**What to do**: Set down again, exactly and only, the lines from the one that contains "The height and" through the last line of the records below, both included, but not the pictures.

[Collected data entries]
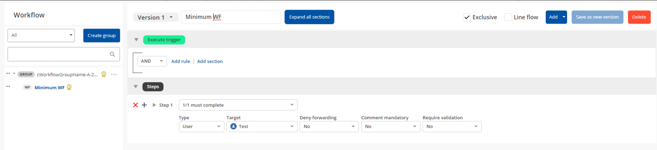Uncheck the Exclusive checkbox

point(467,17)
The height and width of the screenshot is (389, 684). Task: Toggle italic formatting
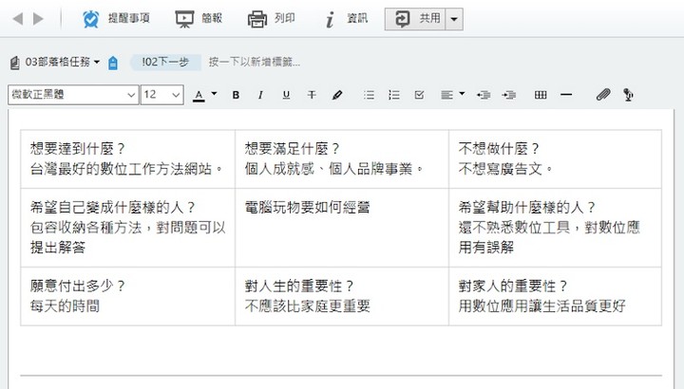[260, 95]
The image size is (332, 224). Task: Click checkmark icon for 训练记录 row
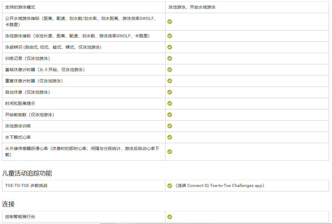(170, 58)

**Exercise answer**:
The height and width of the screenshot is (389, 684). Task: Toggle italic formatting
[260, 95]
The image size is (332, 224). Task: Click checkmark icon for 训练记录 row
(170, 58)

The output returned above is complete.